### Assigned task
The lines to be extracted begin at the line containing "Task: Collapse the" and end at the last line of the data below; copy them exactly and leave out the pictures.

### Provided records

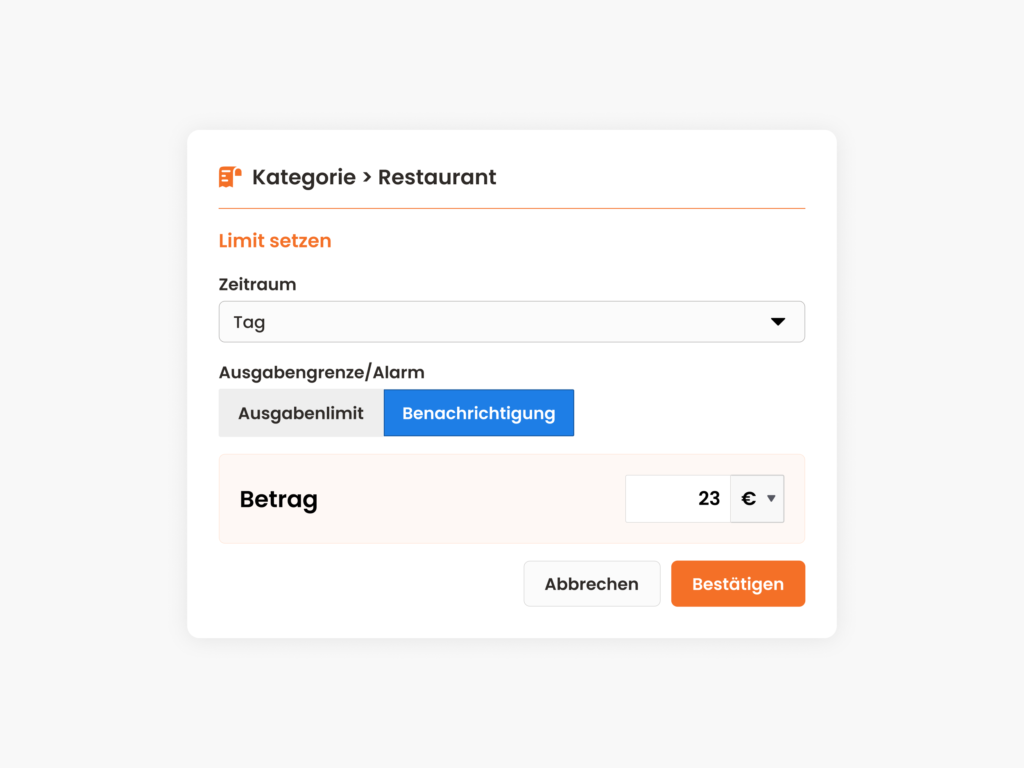Click the Betrag label
Screen dimensions: 1024x768
point(279,500)
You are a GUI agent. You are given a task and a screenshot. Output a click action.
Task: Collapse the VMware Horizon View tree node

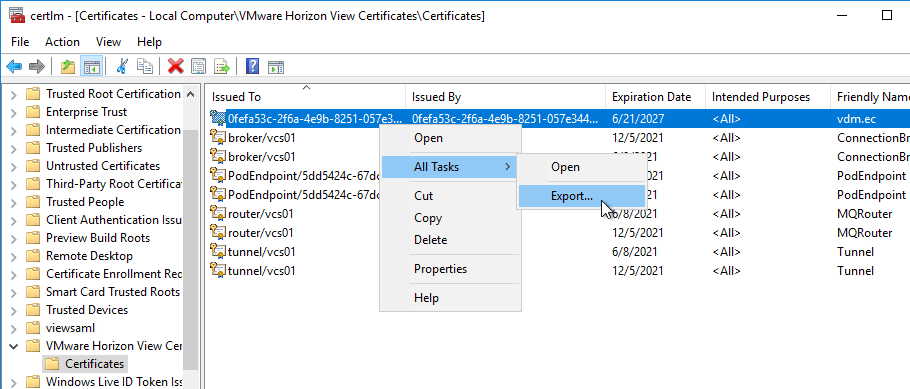14,346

### Answer to this exercise
Task: Collapse the VMware Horizon View tree node

14,346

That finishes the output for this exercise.